Word Cloud Scraped Image

If it wasn't obvious, the size of the text correlates to how frequent the word appears in all the blogs.

How does it work?

I split the code for this project into three distinct parts:

  • Scraping Data
  • Processing Data
  • Visualizing Data

Of course, to achieve this, we will need to install some dependencies.

Dependencies

To view and run the code, you will need to use a Jupyter Notebook. Alternatively, Read this and run the .py files.

Visual Studio Code has Jupyter Notebook support built into it's Python Extention, and that is what I have used for this project.

Additionally, you will need to install:

Scraping the Data

This was achieved by using Selenium's Webdriver for Python. Although it's intended use is for Integration Testing, we can also use it to automate browser actions and effectively scrape data from the browser.

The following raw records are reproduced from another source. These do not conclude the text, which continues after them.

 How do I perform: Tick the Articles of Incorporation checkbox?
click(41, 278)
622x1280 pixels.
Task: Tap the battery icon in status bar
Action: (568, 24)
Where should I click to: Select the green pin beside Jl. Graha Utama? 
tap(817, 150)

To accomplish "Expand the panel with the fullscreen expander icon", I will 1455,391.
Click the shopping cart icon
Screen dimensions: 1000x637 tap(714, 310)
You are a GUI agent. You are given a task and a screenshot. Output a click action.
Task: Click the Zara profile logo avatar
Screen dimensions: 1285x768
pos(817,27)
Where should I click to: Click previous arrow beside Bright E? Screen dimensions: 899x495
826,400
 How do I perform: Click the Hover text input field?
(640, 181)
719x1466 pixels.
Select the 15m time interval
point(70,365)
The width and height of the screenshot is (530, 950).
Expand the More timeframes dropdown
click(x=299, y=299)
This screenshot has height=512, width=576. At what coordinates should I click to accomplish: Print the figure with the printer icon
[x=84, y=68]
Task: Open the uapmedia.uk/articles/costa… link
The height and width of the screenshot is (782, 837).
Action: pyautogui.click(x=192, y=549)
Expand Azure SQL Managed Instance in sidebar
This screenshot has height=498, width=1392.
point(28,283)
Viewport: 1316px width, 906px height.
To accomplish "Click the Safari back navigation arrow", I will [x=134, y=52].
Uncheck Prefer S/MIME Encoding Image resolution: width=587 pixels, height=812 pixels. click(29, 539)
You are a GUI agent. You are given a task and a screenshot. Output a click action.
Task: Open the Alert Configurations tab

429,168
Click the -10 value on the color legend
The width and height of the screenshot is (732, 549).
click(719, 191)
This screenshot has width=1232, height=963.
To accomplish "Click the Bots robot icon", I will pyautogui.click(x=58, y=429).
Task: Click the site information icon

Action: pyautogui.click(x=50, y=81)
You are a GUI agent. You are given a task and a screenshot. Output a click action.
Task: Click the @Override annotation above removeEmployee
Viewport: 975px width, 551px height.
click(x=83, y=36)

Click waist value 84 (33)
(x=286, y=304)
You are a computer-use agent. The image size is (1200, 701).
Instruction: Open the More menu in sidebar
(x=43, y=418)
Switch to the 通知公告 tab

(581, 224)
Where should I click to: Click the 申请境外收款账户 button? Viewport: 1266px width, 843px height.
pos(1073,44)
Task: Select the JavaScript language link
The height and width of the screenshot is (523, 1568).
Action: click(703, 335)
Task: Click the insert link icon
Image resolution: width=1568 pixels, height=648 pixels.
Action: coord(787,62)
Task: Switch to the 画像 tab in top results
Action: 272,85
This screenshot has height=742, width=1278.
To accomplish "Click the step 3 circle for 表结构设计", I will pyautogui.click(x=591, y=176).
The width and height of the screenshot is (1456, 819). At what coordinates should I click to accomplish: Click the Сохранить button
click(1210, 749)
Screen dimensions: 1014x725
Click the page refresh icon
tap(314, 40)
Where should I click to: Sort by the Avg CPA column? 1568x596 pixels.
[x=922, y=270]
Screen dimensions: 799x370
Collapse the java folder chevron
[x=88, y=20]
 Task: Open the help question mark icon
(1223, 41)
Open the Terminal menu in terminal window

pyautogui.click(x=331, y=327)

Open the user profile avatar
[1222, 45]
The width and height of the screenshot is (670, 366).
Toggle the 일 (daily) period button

Previously, I have used Python's Interactive Shell for web scraping and browser automation. However, with this project I decided to finally use Jupyter Notebooks, which has autocompletion and allows you to tinker with the code in real time. The main application of Jupyter Notebooks here is the ability to run code in blocks called 'Cells' which is useful in the tedious process of scraping data.

Initialize the Browser Driver

driver = webdriver.Chrome()

Opening a site

driver.get("https://website.web.edu.sa")

Then, we will manually log in and move to the weekly writing blogs.

Retrieving Blog Links

After correctly moving to the right page, we can scrape all the blog links with the code below.

def getBlogs():
    # Get List Element containing all the blog links
    blogList = driver.find_element_by_xpath("/html/body/div[5]/div[2]/div/div/div/div/div[3]/div/div[2]/div[4]/div/ul")

    # Retrieve children of <ul> element
    return blogList.find_elements_by_class_name("user")

def getLinks(blgs):
    # Retrieve anchor links in every list element
    return [e.find_element_by_tag_name("a").get_property("href") for e in blgs]

blogs = getBlogs()
blogLinks = getLinks(blogs)

Retrieving Text Data

For Every URL, we will scrape the text from each blog as follows:

def loadPageAndScrapeBlog(url):
    sleep(2) # Sleep while the previous page loads
    driver.get(url) # Redirect to blog URL
    e = driver.find_elements_by_class_name("entryText") # Select the element containing the blog text
    return e[0].text # Obtain the raw text from the latest blog element

blogTexts = [loadPageAndScrapeBlog(url) for url in blogLinks] # Repeat for every URL

We now have all the text we need to start processing the data.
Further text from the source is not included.